An interesting phenomenon we’ll see is the blurring of “consumer” and “medical” wearable technology: consumer wearable tech can now perform high-quality measurements on par to medical-grade wearable tech.
I briefly chatted with Dr. Jonathan Slotkin—whose opinion on healthcare I value tremendously—about wearable technology. He proposed that wearable tech companies must make an identity choice: be a consumer-grade device maker or medical-grade device maker. Said another way, companies like Apple and Fitbit need to decide whether to stick to providing consumer-grade technology or pivot to medical-grade tech. They can’t do both.
I’ve thought about this over the past couple of days, and I figured the best way to think about it is to ask this question: is the compatibility of consumer-grade wearable tech and medical-grade tech beneficial? I think it depends on the perspective you take.
From the consumer or patient perspective, the democratization of high-quality data analytics may be beneficial, allowing consumers to understand health trends to improve their health.
From the physician’s perspective, the question is: should medical-grade technology solely be for them to analyze, not patients? I think about Apple Watch’s EKG feature. The average Apple Watch user does not understand an EKG, how it works, and how to interpret it. So should consumers be privy to such medical data if its utility is low for the average user or should it be left to the physician to analyze and interpret?
Furthermore, a team of physicians and engineers developed a wearable ultrasound device—the size of a postage stamp—to assess cardiac structure and function. This technological advancement is incredible. But, one of the researchers said the goal is to make ultrasound more accessible to a larger population. While the specific “large population” wasn’t specified, I’m assuming it’s consumers. Ultrasound tech shouldn’t be democratized to consumers with zero formal cardiac ultrasound training. What’s the point?
So, wearable tech companies need to choose a lane. Either offer consumer-grade devices (think basic physiological data) or medical-grade technology (more complex physiological data like EKG, continuous glucose monitoring, or ultrasound). Depending on their approach, companies can either take the D2C, B2P, or B2B routes. I believe the B2P and B2B routes will prove more robust as we shift to value-based and home-based care where minimally invasive remote patient monitoring is critical.
D2C metabolic health company Levels is a good example of a company that picked a lane. Levels offers an arm patch that continuously monitors blood glucose levels. Historically, continuous glucose monitoring patches were solely prescribed for those with diabetes (B2P/B2B). But Levels decided to “democratize” continuous glucose monitoring for the consumer instead of using it for medical purposes.
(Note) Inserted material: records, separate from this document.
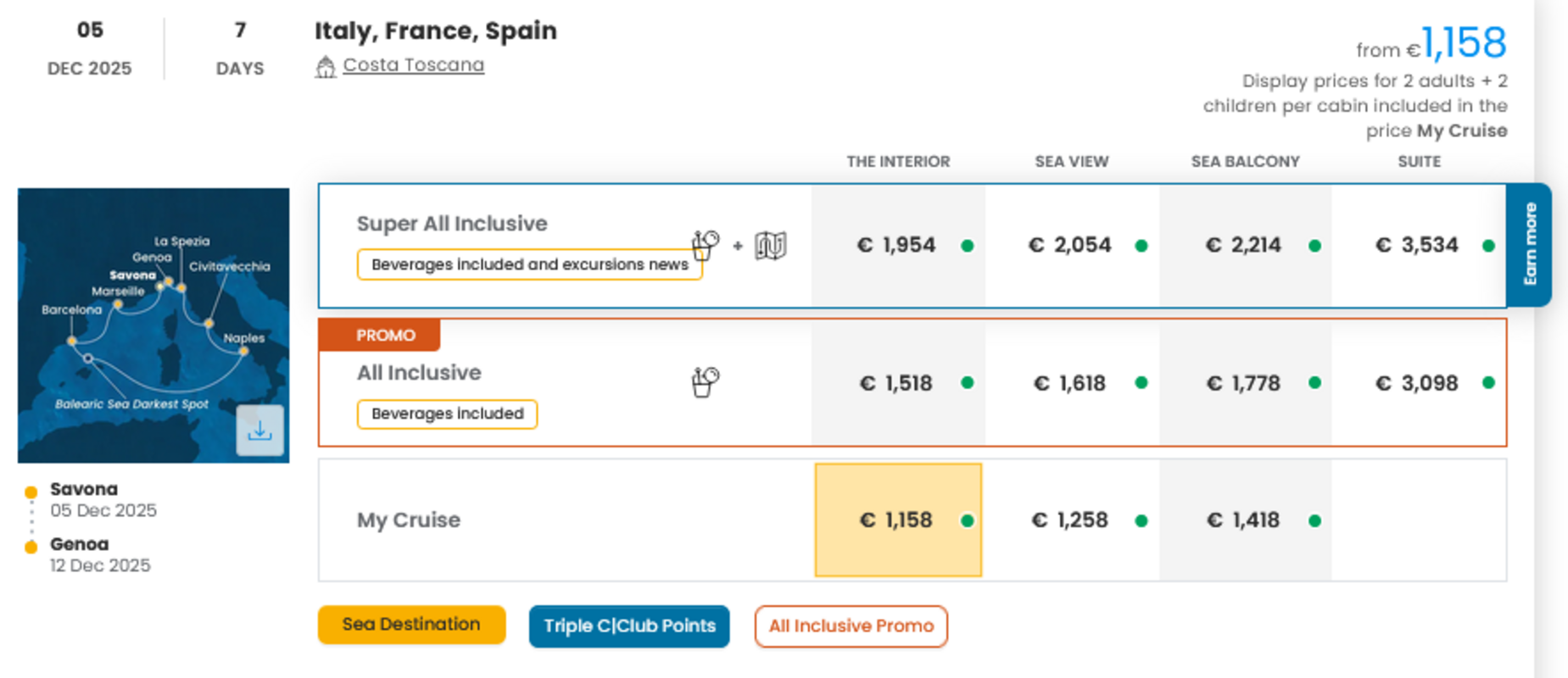Click the Triple C|Club Points tag
Screen dimensions: 1568x678
click(629, 626)
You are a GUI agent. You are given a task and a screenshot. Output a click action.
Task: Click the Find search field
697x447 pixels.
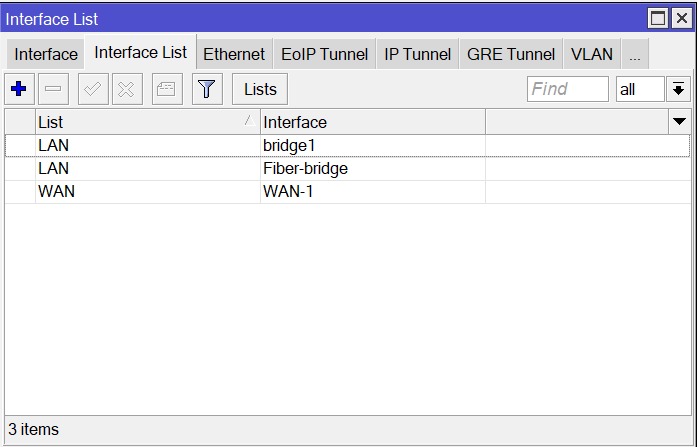(x=567, y=89)
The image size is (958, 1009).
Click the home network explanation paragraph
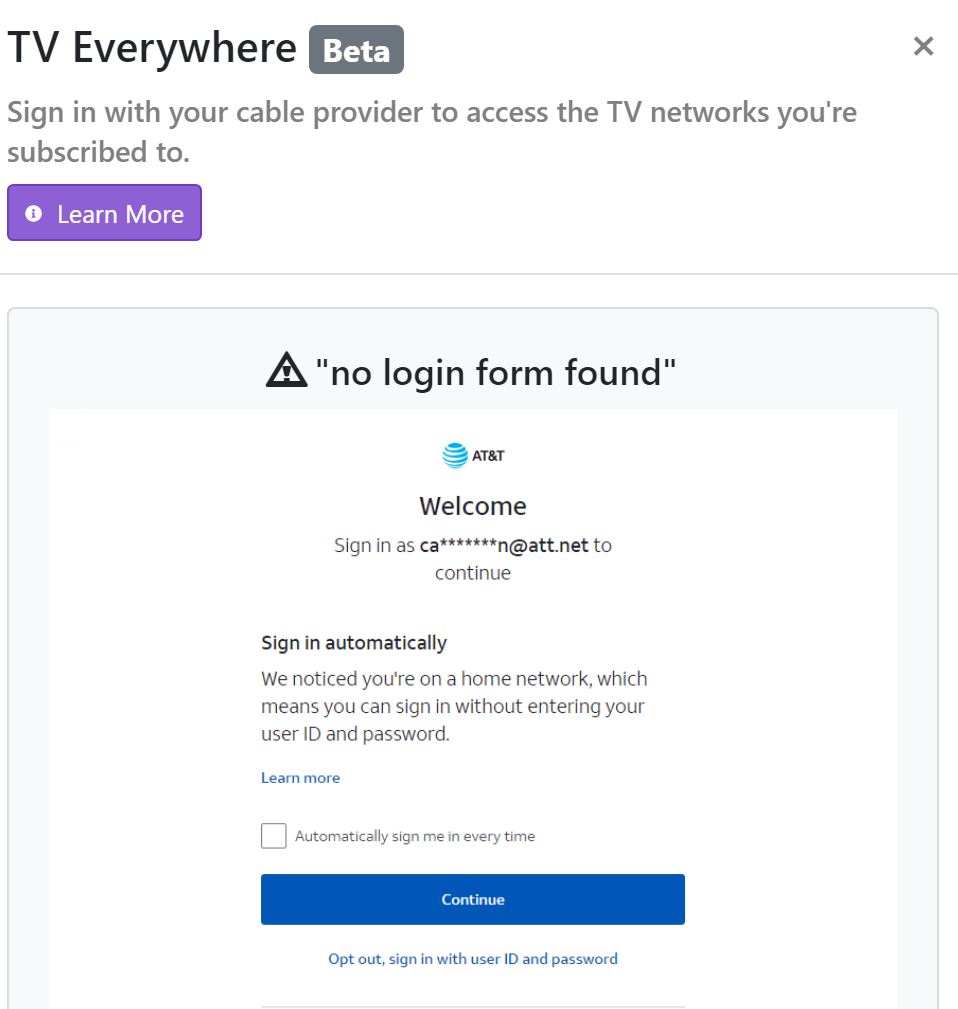[x=454, y=706]
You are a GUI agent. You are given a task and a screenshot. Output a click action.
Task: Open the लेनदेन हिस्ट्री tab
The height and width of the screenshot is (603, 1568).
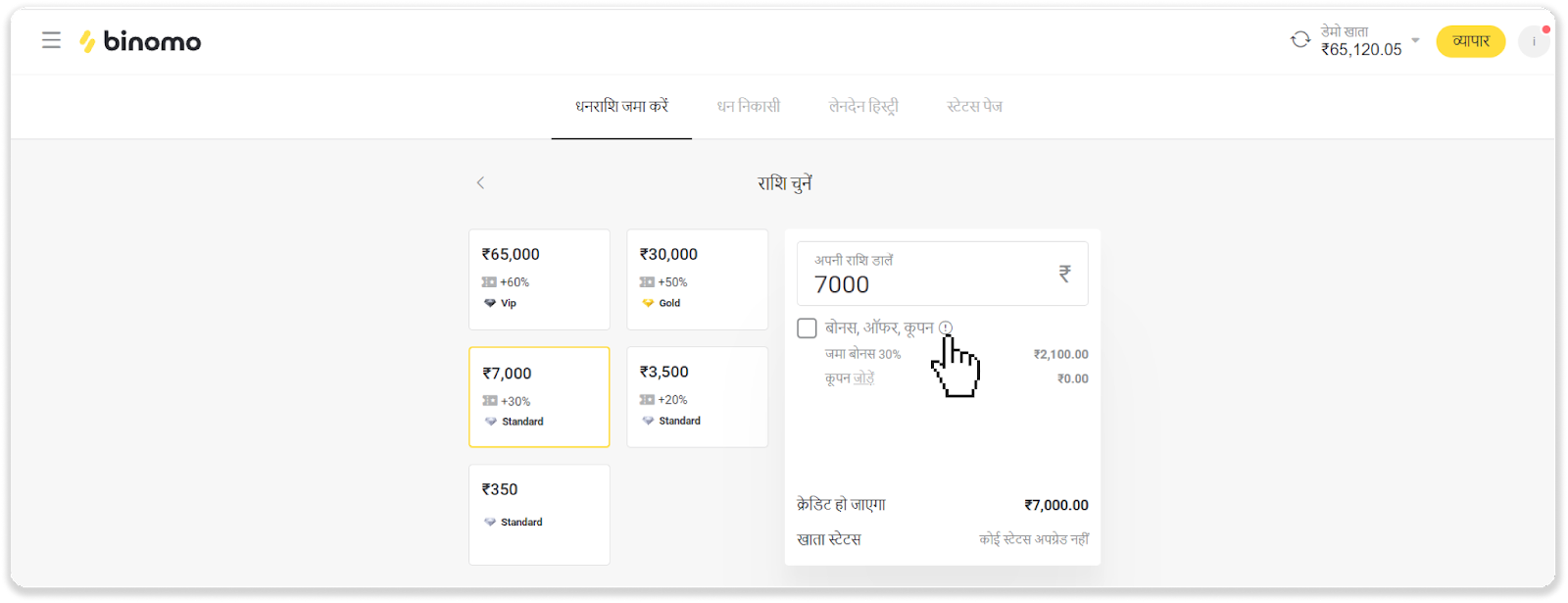coord(862,106)
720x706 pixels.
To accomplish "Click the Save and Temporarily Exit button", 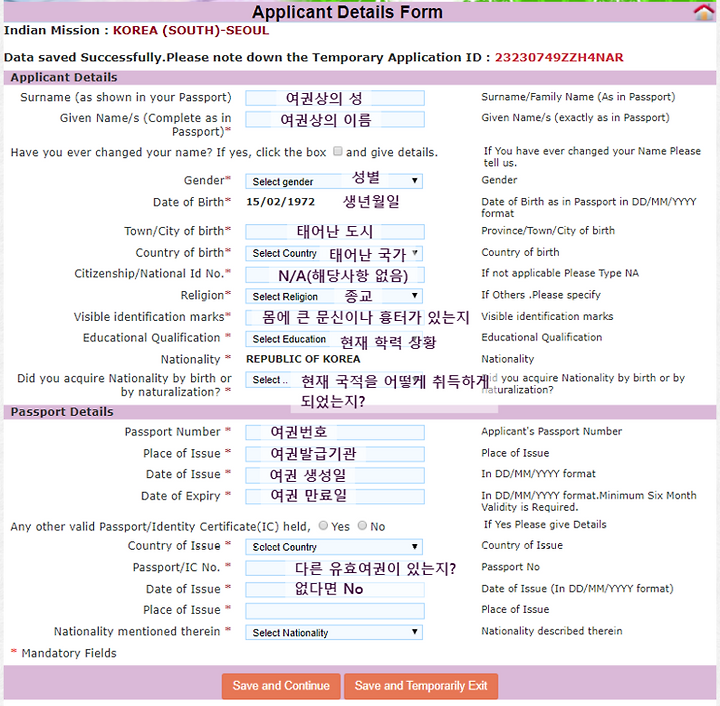I will (x=421, y=686).
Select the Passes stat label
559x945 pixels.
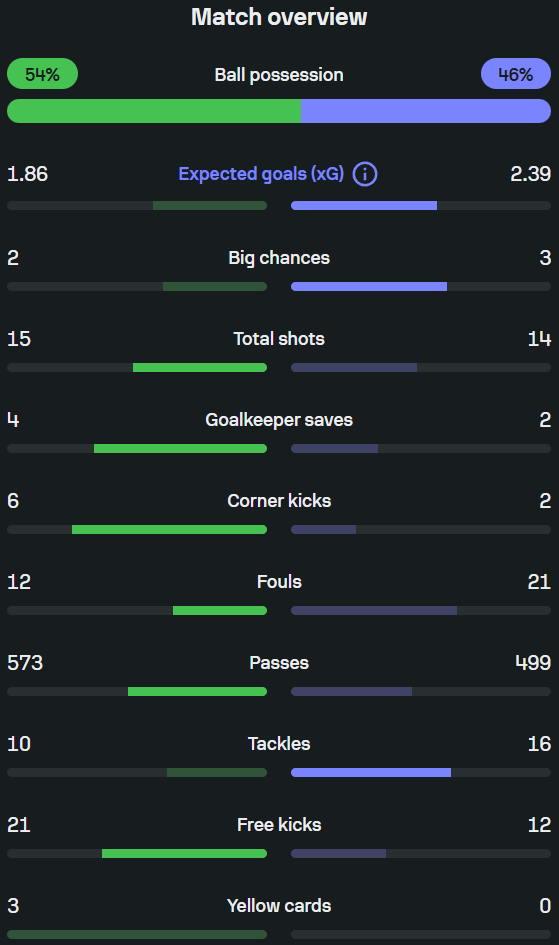coord(279,663)
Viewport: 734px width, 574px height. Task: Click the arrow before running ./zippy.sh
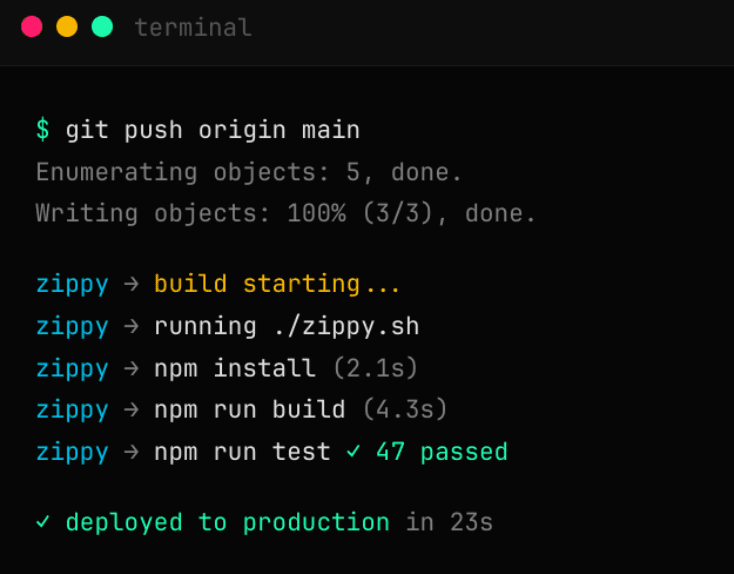pyautogui.click(x=131, y=326)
The “identity” wearable tech companies choose will become more important as we quickly move into second-generation wearable tech. This next generation of wearable tech includes on-skin patches (ultrasound tech), tattoos, tooth-mounted films, contact lenses, textiles, invasive microneedles, and injectable devices. Such technology can use biofluids to detect electrolyte and protein levels in interstitial fluid to measure (by proxy) blood level concentrations. It will be exciting for physicians, to say the least. For consumers, I’m not so sure.
In summary, the wearable tech market is booming, with an estimated one-quarter of Americans owning wearable technology. As a result, the industry is proliferating (15% annually) as technology advances. However, essential questions for wearable companies to decide as the tech advances are whom their technology is for and what type of technology will be offered (consumer-grade or medical-grade).